Two of the three Post Office employees cited in Rulashe’s report have left the parastatal. The third — against whom the allegations of attempted bribery were made — faced internal charges. But the Post Office refused to give any details of the charges or the outcome of his hearing.

”We cannot make public statements on the affairs of our em- ployees; save to say that from time to time the Post Office endeavours to promote highest standards of professional and ethical conduct among its employees.”

The Post Office said the R50-million claim was in the hands of its lawyers and declined to explain why it had failed to deal with the questions about the involvement of Labat and Altech before the award of the tender.

Asked why the tender committee had opted for a solution that was double the price of the CES bid, costing a potential R90-million more over the four-year contract, the Post Office said that ”pricing was just but one of the criteria used” in the selection process.

Justifying its decision to withdraw the tender, the Post Office stated that it reserved the right not to make an award.

”The tender was withdrawn based on commercial and business considerations, especially the new mandate of the Post Office emanating from the Electronic Communications and Transaction Act of 2002.

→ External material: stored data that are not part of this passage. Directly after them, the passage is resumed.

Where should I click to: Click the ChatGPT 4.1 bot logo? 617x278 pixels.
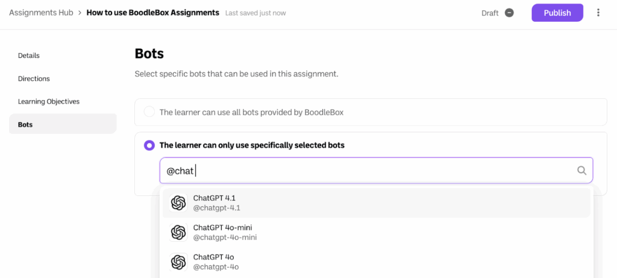(x=178, y=203)
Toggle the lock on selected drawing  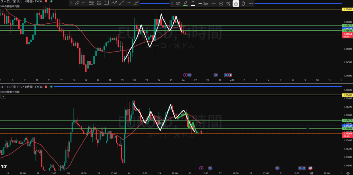pyautogui.click(x=236, y=3)
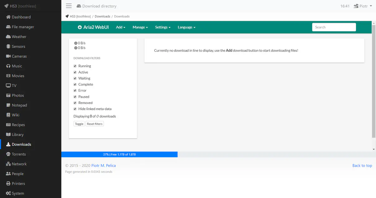Go to Dashboard in sidebar
The height and width of the screenshot is (198, 376).
[21, 17]
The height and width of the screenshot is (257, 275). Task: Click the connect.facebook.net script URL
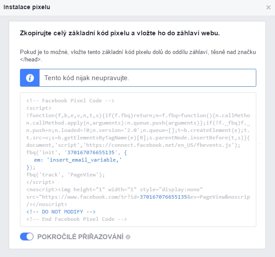[x=159, y=145]
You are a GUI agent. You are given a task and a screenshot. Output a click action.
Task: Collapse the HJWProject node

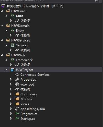tap(6, 70)
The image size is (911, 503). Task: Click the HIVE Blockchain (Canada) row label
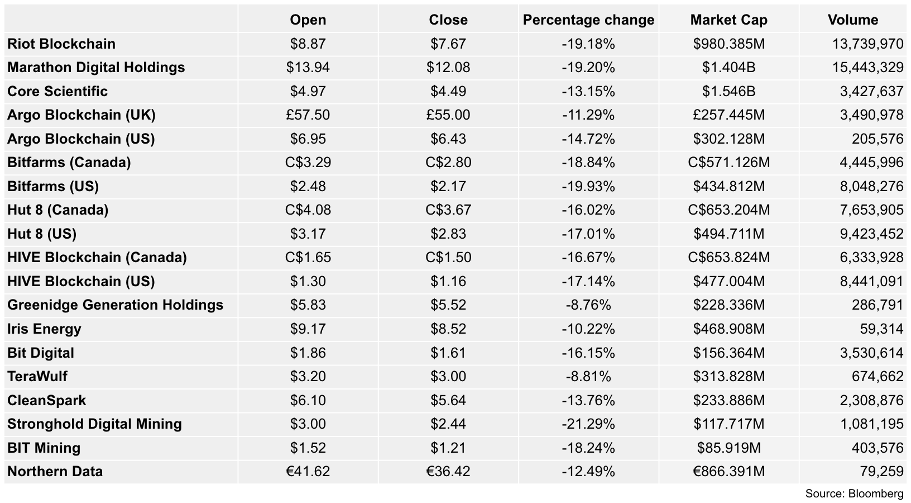(97, 258)
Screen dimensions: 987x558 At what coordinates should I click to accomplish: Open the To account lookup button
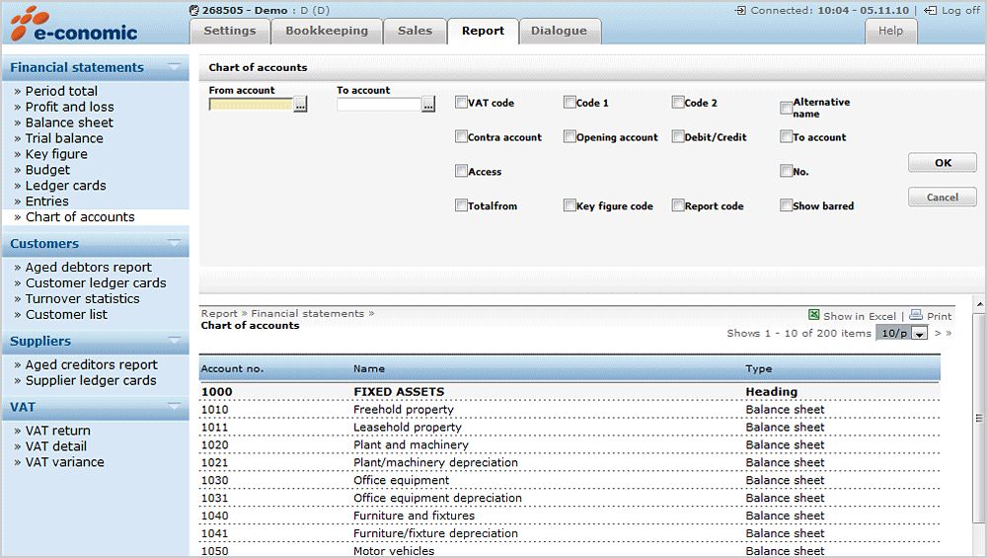pyautogui.click(x=428, y=105)
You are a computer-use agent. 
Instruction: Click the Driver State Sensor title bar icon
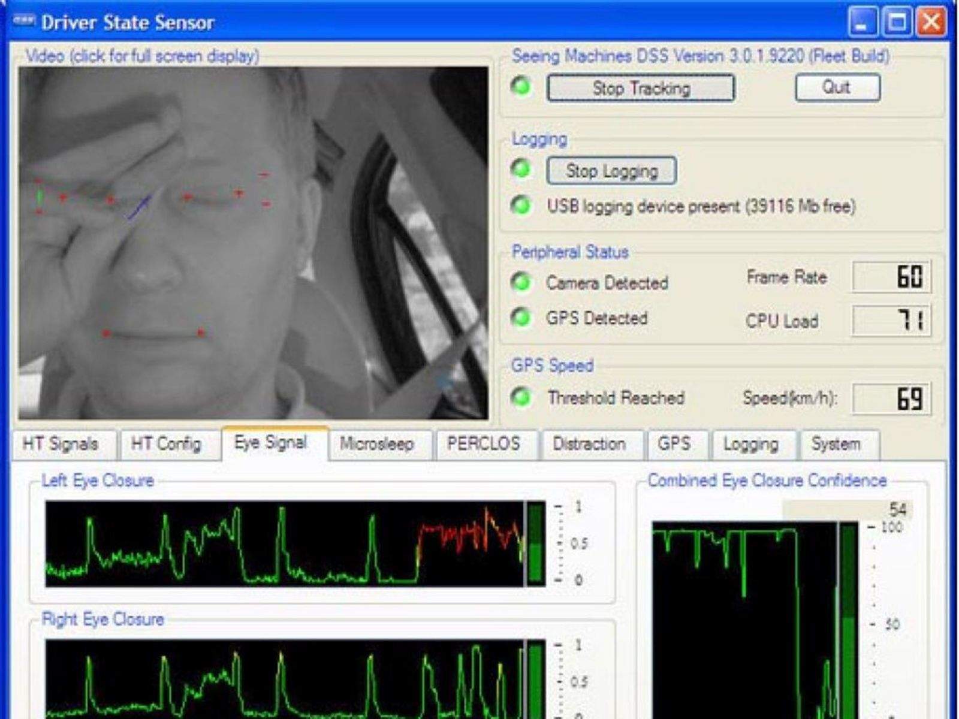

”As you know, the Act mandates the Post Office to be a preferred authentication service provider of online transactions.”

De Lacy counters that the contract had nothing to do with online transactions. He says the implications of the Act were fully canvassed during the tender process and that nothing happened to justify the about-face between awarding the tender to Kumo and cancelling the tender.

The Post Office is launching the welfare payment system in the North West on Monday. At the time of going to press it could not say what company is providing the technology.

Approached for its response to the situation, Kumo revealed that its former CEO had resigned last Thursday. Queries were referred to Dan van der Westhuizen, a director of Kumo and chief executive of the local division of the US software giant Computer Associates.

Van der Westhuizen declined to comment and said he would refer queries to attorneys representing Altech, which he described as being ”prime in the consortium”. No further response was forthcoming at the time of going to press.

Other listed directors of Kumo include Kenny Setzin, executive director of New Africa Investments (Nail) and the businessman Tiego Moseneke.

Brian van Rooyen of Labat told the M&G that the Kumo partners were about to launch their own legal action against the Post Office over the withdrawal of the North West tender.

Labat is also preparing papers to challenge the award of the Limpopo welfare payment contract to a rival company, Cash Paymaster Services.